Setup:
Let $X = \mathbb{R} P^2 \times \left\lbrace 0, 1\right\rbrace/(p,0) \sim (p,1)$ with $p \in \mathbb{R} P^2$.
Compute the fundamental group of $X$.
My solution
First, we have that $X$ is path-connected since it is the image of the canonical projection of two path-connected space with one identified point.
Therefore, the fundamental group of $X$ is independant of the choice of base point $x_0$.
We take $x_0 =[(p,0)]$.
Now, we use the Van Kampen theorem:
Let $A = (B_r(p) \cup B_r(-p)) \cap S^2 \in S^2$.
Then, $\pi(A) = B_r(p)\cap \mathbb{R}P^2$ in $\mathbb{R} P^2$ with $p \in \pi(A)$ (with $\pi: S^2 \to \mathbb{R} P^2$).
Let us call that subspace $B$
Now we consider $\pi: \mathbb{R} P^2 \times \left\lbrace 0, 1\right\rbrace \to X$ and let
$$U = \pi((\mathbb{R} P^2 \times \left\lbrace 0\right\rbrace \cup( B \times \left\lbrace 1\right\rbrace))$$
$$V = \pi((B \times\left\lbrace 0\right\rbrace )\cup( \mathbb{R} P^2 \times \left\lbrace 1\right\rbrace)$$
First, $U$ and $V$ are open by construction. Also, $U$ and $V$ path-connected.
We have that $B \approx B_{1}(0) \subset \mathbb{R}^2$ the open ball and $\mathbb{R} P^2 \times \left\lbrace i\right\rbrace$ is path-connected being a product of path-connected spaces. For any pair of points separated in the domain, call them $(x,0)$ and $(y,1)$ we can define paths
$$\gamma_1:(x,0)\to (p,0)$$
$$\gamma_2:(p,1) \to (y,1)$$ and concatenante them (since $(p,0) \sim (p,1)$) so that they are connected by a path in $X$.
We also have that $U \cap V$ is path connected by the same reasonning.
Hence, we can apply the Van Kampen theorem with those subspace.

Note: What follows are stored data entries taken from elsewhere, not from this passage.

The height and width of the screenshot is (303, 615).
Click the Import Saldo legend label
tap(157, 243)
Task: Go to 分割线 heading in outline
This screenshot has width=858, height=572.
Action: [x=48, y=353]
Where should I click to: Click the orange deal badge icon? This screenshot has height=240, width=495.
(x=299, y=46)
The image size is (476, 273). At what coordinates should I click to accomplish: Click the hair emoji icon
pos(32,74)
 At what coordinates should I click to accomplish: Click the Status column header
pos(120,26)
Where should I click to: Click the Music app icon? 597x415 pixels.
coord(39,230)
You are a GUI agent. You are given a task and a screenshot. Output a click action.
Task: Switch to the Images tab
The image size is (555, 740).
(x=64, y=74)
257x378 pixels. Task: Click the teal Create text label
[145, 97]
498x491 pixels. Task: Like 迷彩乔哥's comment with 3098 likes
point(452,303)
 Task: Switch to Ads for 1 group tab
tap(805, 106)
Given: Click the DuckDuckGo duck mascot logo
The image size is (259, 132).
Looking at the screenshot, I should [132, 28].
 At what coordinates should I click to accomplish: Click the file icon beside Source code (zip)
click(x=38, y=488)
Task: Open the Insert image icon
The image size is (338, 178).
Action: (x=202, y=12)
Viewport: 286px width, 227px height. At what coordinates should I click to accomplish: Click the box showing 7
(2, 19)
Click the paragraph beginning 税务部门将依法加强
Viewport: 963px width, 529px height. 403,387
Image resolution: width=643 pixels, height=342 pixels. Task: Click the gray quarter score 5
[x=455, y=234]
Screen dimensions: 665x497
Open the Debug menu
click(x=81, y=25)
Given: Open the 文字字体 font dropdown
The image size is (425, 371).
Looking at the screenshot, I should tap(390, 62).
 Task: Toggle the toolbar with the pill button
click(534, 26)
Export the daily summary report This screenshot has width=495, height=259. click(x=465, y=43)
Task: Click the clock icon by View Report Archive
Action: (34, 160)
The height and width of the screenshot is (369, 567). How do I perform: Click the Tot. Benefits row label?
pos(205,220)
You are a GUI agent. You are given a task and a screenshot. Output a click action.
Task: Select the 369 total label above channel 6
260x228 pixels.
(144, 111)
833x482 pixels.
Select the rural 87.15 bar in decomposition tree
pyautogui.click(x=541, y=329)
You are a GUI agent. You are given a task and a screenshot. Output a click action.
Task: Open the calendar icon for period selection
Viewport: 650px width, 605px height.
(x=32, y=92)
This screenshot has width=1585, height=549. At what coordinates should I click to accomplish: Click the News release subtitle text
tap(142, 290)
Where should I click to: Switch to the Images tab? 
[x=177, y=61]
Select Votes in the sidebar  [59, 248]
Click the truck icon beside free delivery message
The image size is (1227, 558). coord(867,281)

From here, I'm not sure how to proceed
I would like to show that $U \cap B =\pi( B \times \left\lbrace 0,1) \right\rbrace \simeq \left\lbrace p \right\rbrace$
Ideally, I would show that if $B\times \left\lbrace i \right\rbrace$ can be retracted to a point and then I would have
\begin{align*}
\pi_1(U, p) = \pi_1(\mathbb{R}P_2, p) = \mathbb{Z}_2\\
\pi_1(V,p) = \pi_1(\mathbb{R}P_2, p) = \mathbb{Z}_2\\
\pi_1(U \cap V, p) = \pi_1(point) = \left\langle 1 \right\rangle
\end{align*}
and therefore
\begin{align*}
\pi(X, p) &= \left\langle a,b | a^2 = b^2 = 1\right\rangle\\
&\cong \mathbb{Z}_2 \times \mathbb{Z}_2
\end{align*}
But I can't seem to find a way to show that I can retract the set $B$ into the point.
Any help on how to proceed would be appreciated!
Thanks in advance!
PS: I am sorry if my solution attempt is a bit confusing, English is not my first language and I'm new to that kind of proof!
Best Answer
This is right up until the very end. $\pi_1(X)=\langle a,b \mid a^2=b^2=1\rangle$, but this is not $\mathbb Z_2 \times \mathbb Z_2$, this is $\mathbb Z_2 *\mathbb Z_2$, which is the free product of these groups.
The difference is that $aba^{-1}b^{-1}=1$ in $\mathbb Z_2 \times \mathbb Z_2$.